From the entries below, copy each line in which the word "Given" occurs.
== MATERIAL FOR THE TASK
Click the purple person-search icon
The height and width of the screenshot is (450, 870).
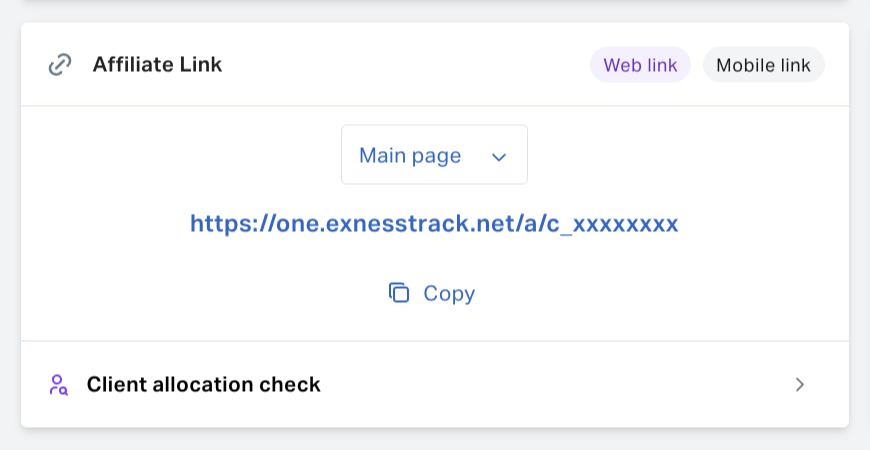point(58,385)
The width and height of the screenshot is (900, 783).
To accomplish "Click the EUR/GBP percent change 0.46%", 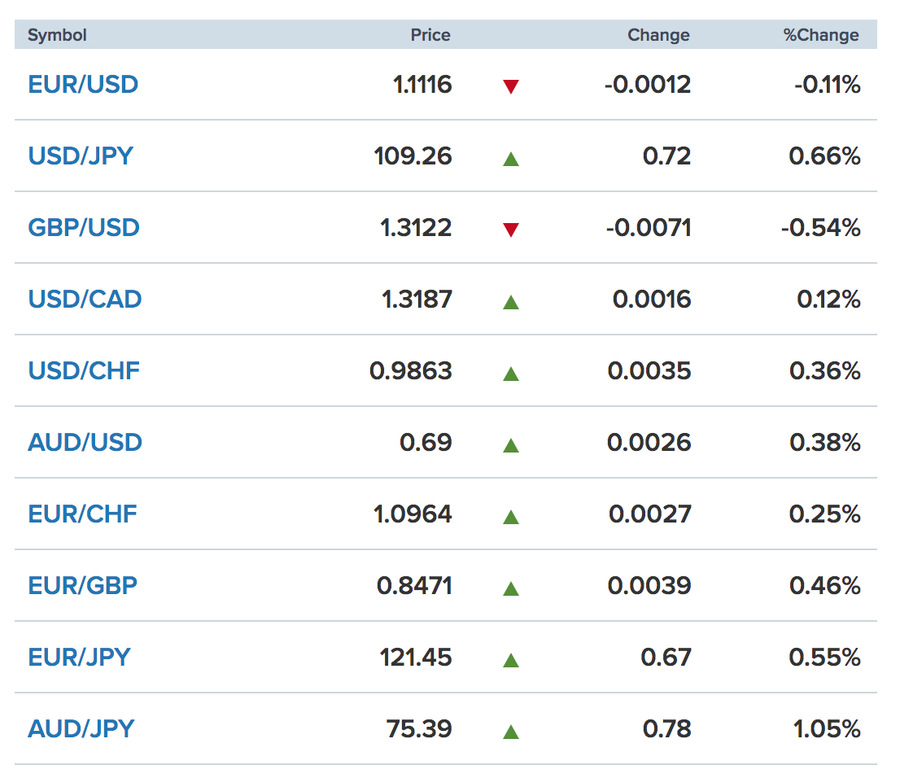I will (824, 586).
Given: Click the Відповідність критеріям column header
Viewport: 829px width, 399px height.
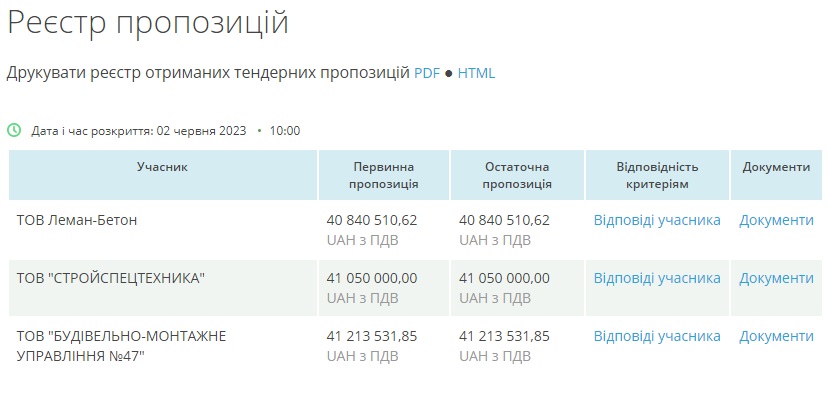Looking at the screenshot, I should [x=657, y=175].
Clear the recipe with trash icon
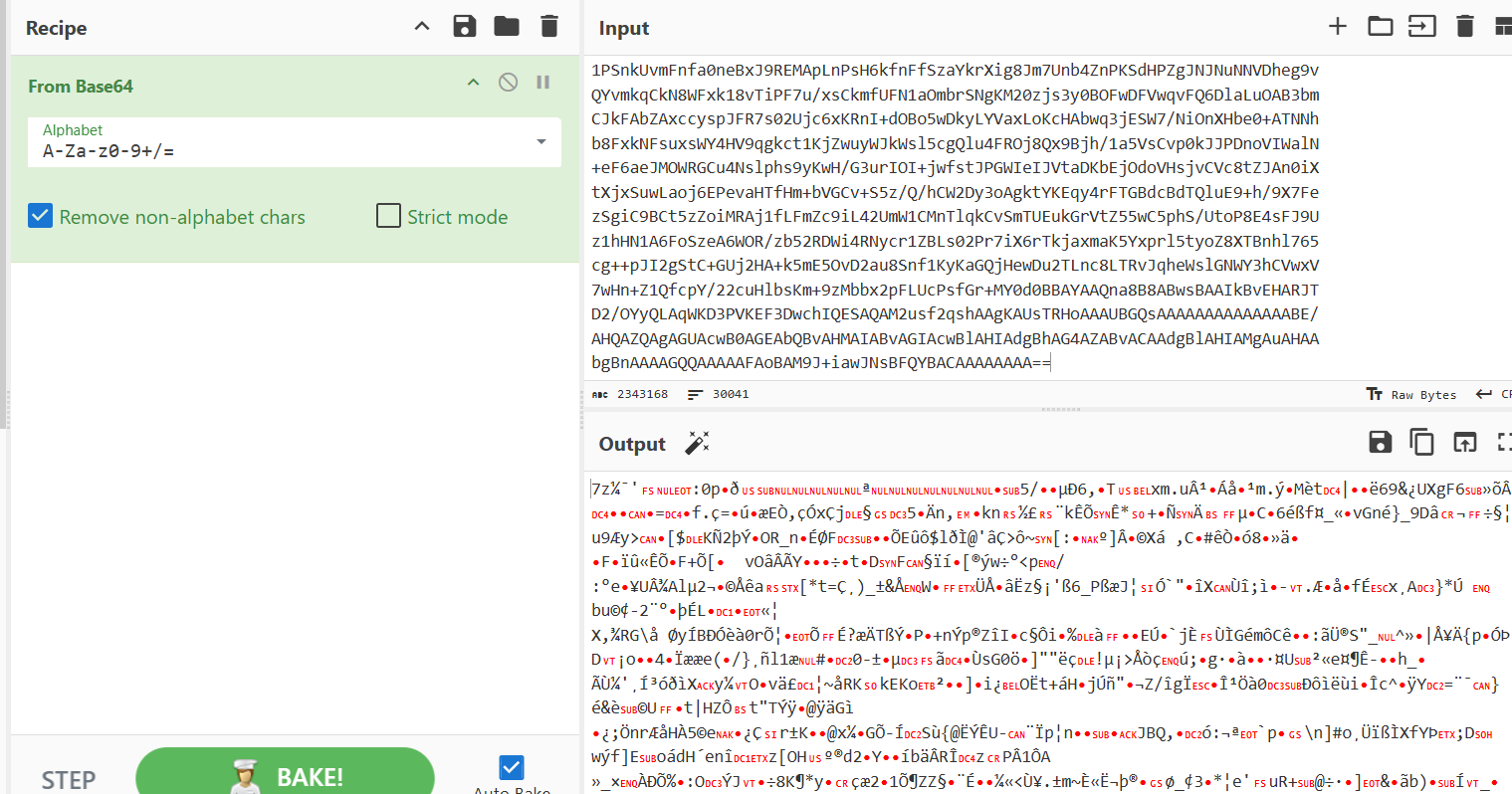 [x=548, y=27]
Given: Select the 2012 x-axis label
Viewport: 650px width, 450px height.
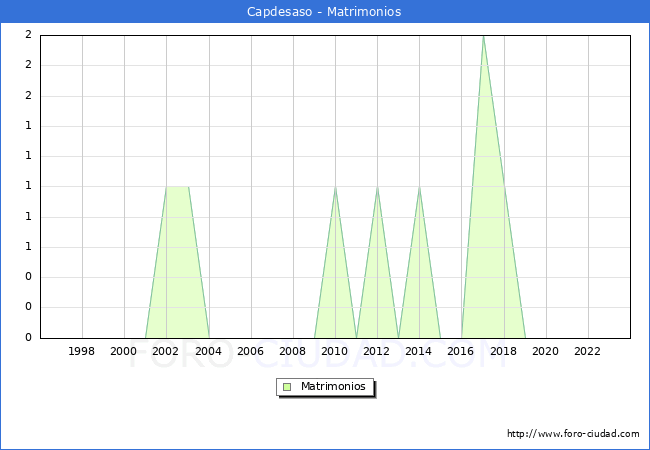Looking at the screenshot, I should (x=377, y=351).
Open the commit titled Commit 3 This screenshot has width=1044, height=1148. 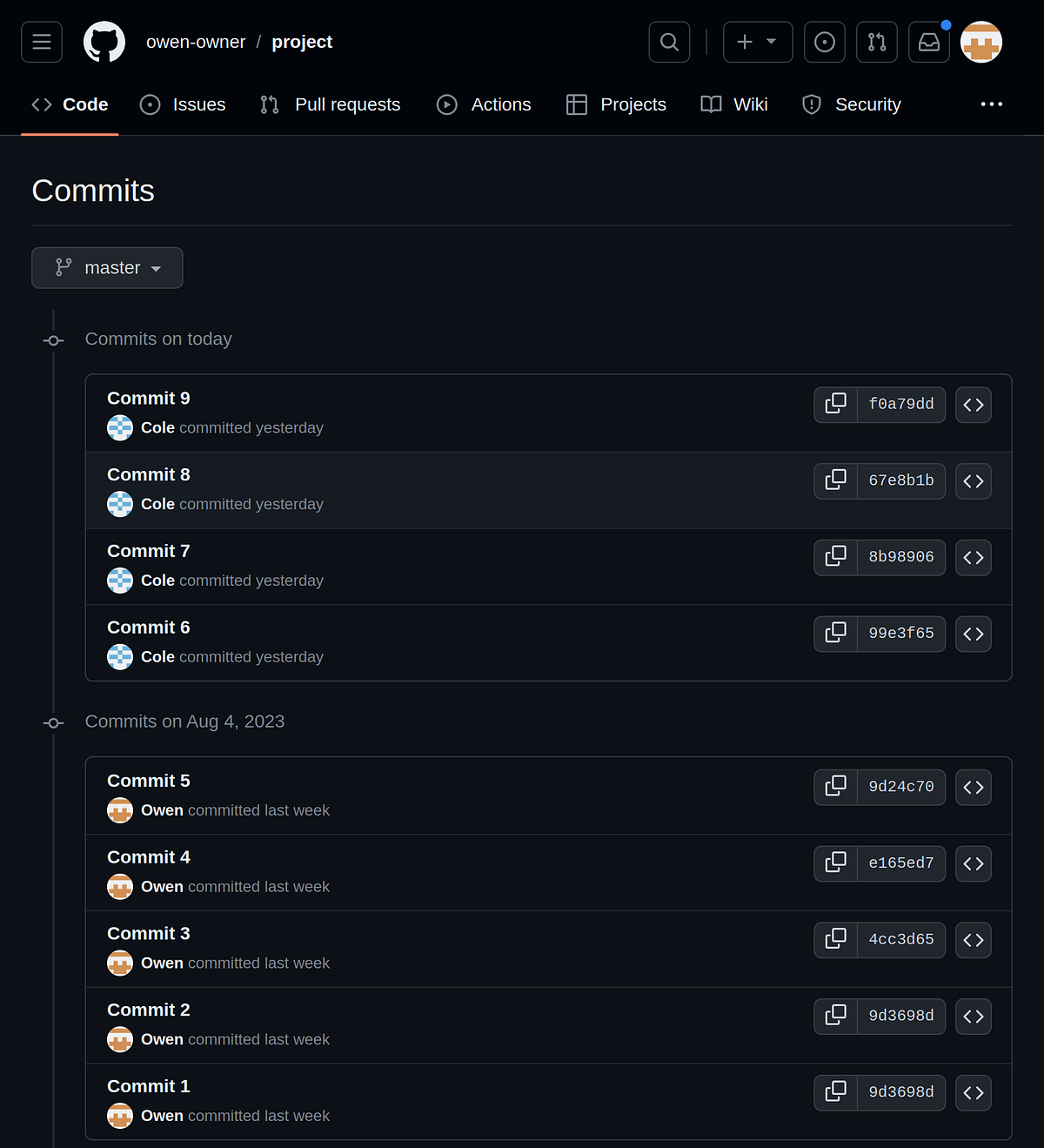[x=148, y=932]
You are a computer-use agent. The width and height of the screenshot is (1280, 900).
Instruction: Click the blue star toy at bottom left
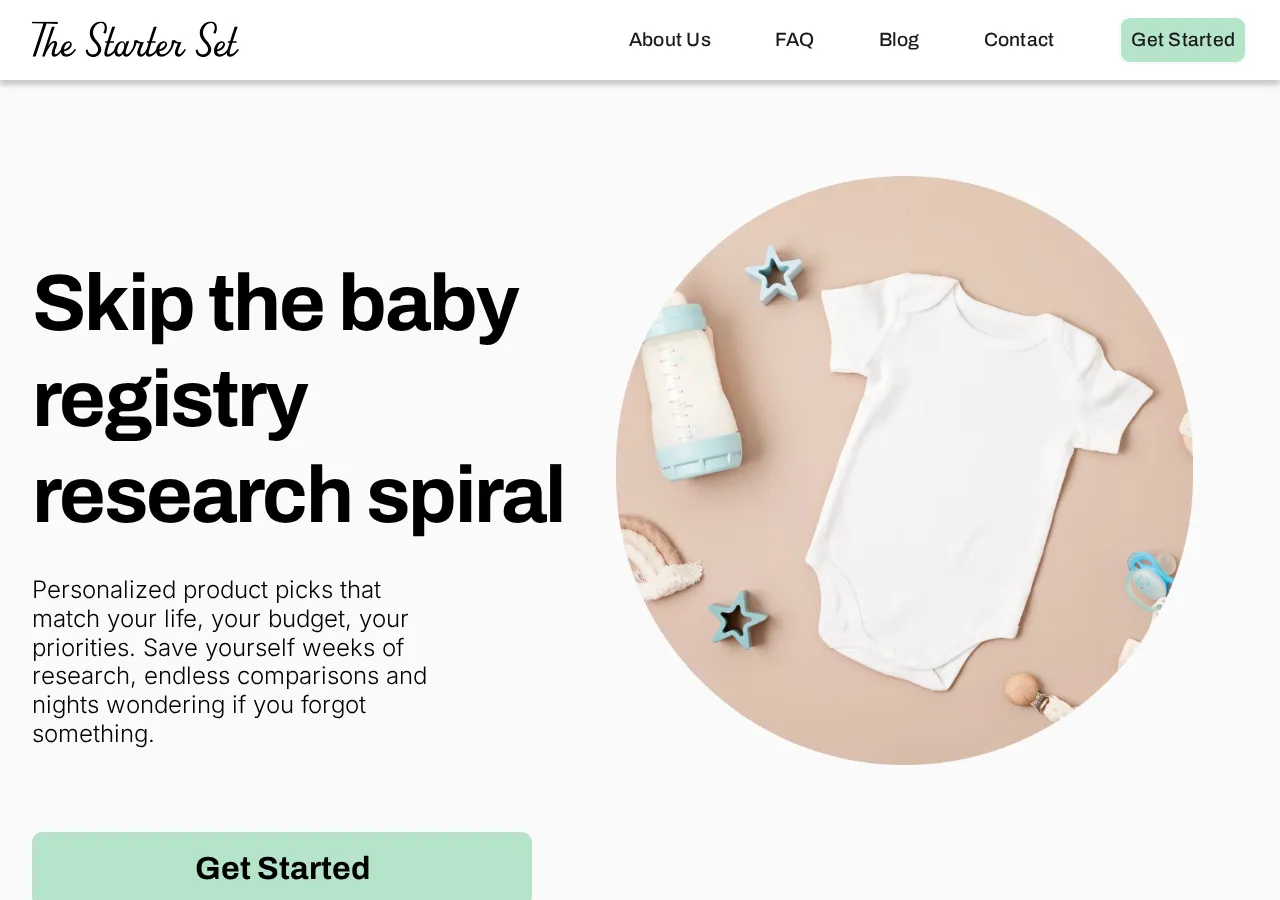coord(739,618)
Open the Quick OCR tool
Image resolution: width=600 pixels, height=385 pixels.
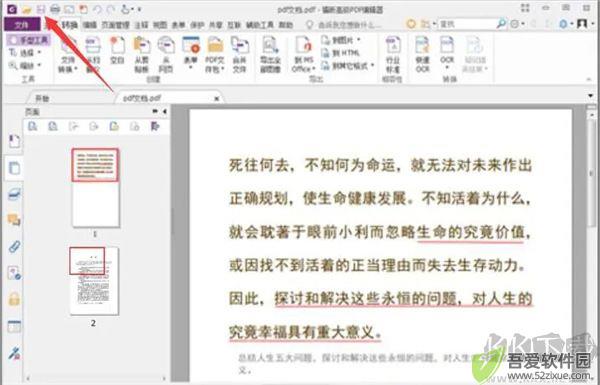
====
### OUTPUT OF THE TASK
Given: Click the Відповідність критеріям column header
Given: Select the 2012 x-axis label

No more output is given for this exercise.